Saturday, November 25, 2006

Tom Plate, Media, and Taiwan

"I myself was to experience how easily one is taken in by a lying and censored press and radio in a totalitarian state..... It was surprising and sometimes consternating to find that notwithstanding the opportunities I had to learn the facts and despite one' s inherent distrust of what one learned from Nazi sources, a steady diet over the years of falsifications and distortions made a certain impression on one's mind and often misled it. -- William L. Shirer, US news correspondent in Berlin during the Hitler years.

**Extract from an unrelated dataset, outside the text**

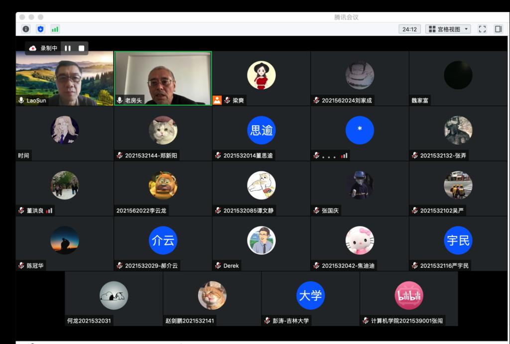Open the 宫格视图 layout dropdown

click(x=448, y=29)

A few days ago Tom Plate and Mike Chinoy hosted an event at UCLA on the media and Taiwan. I wrote several letters to AsiaMedia about the forum, but none were published -- probably because they were too long. It is a sad fact of life that it takes more space to correct error than to make it. I also wrote Tom Plate about Chinoy's errors and other concerns. Plate did not write me back directly, but his most recent column addresses some of the issues I raised in my letter about the foreign media, so I'd like to take a moment to commment on his column. Plate writes (my emphasis):

"At one point a guest speaker was asked how an American or Western correspondent or columnist could fairly report on China -- not to mention Taiwan -- without their reports reflecting cultural bias. The answer, of course, was that bias of some kind inevitably colors the reporting of events, whatever culture or country the correspondent hails from. But it's also the case -- we sometimes forget -- that bias colors the way in which that reportage is viewed and processed by media consumers as well."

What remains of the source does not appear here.